Cette proposition a soulevé un tollé. La Ministre s’est réfugiée dans son jargon de cuistre : elle déplore et reconnaît le manque d’acceptibilité sociale actuelle. Bref, si on traduit : les Français sont encore trop idiots pour accepter cette avancée. Comme pour le mariage, ça viendra. Ce repli tactique est plein d’enseignements. On peut y voir la confrontation entre l’idéologie suicidaire dont souffre notre pays et la résistance du bon sens, ce bon sens dont notre philosophe national, Descartes disait qu’il était la chose la mieux partagée, sauf peut-être chez les politiciens et leurs comparses des médias, aurait-on envie d’ajouter. Alors que la mortalité routière a repris sa progression après des années de recul, fallait-il envoyer pareil signal de permissivité ? Un tragique accident qui a coûté la vie à quatre jeunes dans le Morbihan a malheureusement illustré cette réflexion. Le conducteur était un mineur évidemment non titulaire du permis de conduire. Si l’accélération de la procédure d’obtention du permis et l’allègement de son coût seraient les bienvenus, notamment pour faciliter l’accès des jeunes à l’emploi, ce n’est vraiment pas le moment de favoriser ceux qui ne se donnent pas la peine de le passer ou ont commis des fautes qui les en ont privés. De plus, il faut prendre en considération les risques que l’on fait courir aux victimes, du fait notamment de l’absence d’assurance.

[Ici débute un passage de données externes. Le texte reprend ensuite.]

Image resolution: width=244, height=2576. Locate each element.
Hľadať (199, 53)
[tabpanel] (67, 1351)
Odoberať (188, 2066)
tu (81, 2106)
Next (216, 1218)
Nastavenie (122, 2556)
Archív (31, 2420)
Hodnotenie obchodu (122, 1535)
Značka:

Cette idée inopportune a au moins le mérite de dévoiler la logique de la politique menée par Madame Taubira et les dangers de l’idéologie qui l’inspire. Ceux-ci sont de trois ordres. D’abord, elle introduit de la confusion dans l’édifice social et dans les comportements qu’il réclame. Comment attendre des citoyens et des habitants d’un pays qu’ils conforment leurs actes à la loi lorsqu’on gomme les différences nettes entre ce qui est légal et ce qui ne l’est pas, lorsqu’on passe son temps à dire que tout se vaut, que l’homme et la femme ne sont que des artifices culturels, que les citoyens et les résidents doivent être munis des mêmes droits, que le coupable est lui aussi une victime ? Ensuite, subrepticement, il s’agit d’imposer le fait au droit, ce qui est le contraire même de la démocratie et de cet Etat de droit dont on nous rebat les oreilles. Parce qu’il y a beaucoup de clandestins, il faut les régulariser et les loger. Parce qu’il y a beaucoup de personnes détenues, il faut les libérer plutôt que de construire de nouvelles prisons en vue d’appliquer la loi aux condamnés. Cette démarche est un contre-sens scandaleux puisque sous son apparence généreuse, elle renverse le rapport entre la justice et la machine judiciaire. Ce n’est plus celle-ci qui doit obéir à celle-là, c’est la machine qui doit dicter sa loi à la justice : une simple contravention pour les « sans-permis » pour désengorger les tribunaux, un système pénal laxiste pour désengorger les prisons. Enfin, cette logique technocratique de l’efficience administrative n’est pas systématique. Curieusement, la Justice redevient lourde et tatillonne lorsqu’il s’agit de protéger les droits des étrangers. De recours en recours, la majorité de ceux qui n’avait aucun droit d’être présents sur le territoire, comme l’administration pouvait le vérifier, s’y maintient néanmoins. De même, notre pays qui oublie que la première de ses valeurs est la liberté, réduit sans cesse le champ de la liberté d’expression et multiplie les moyens d’y porter atteinte.

Il n’y a sans doute pas de pire moyen pour rendre la Justice aveugle que de la confier à une idéologue. Encore faut-il compter sur le bon sens de beaucoup de magistrats pour limiter les effets de sa politique.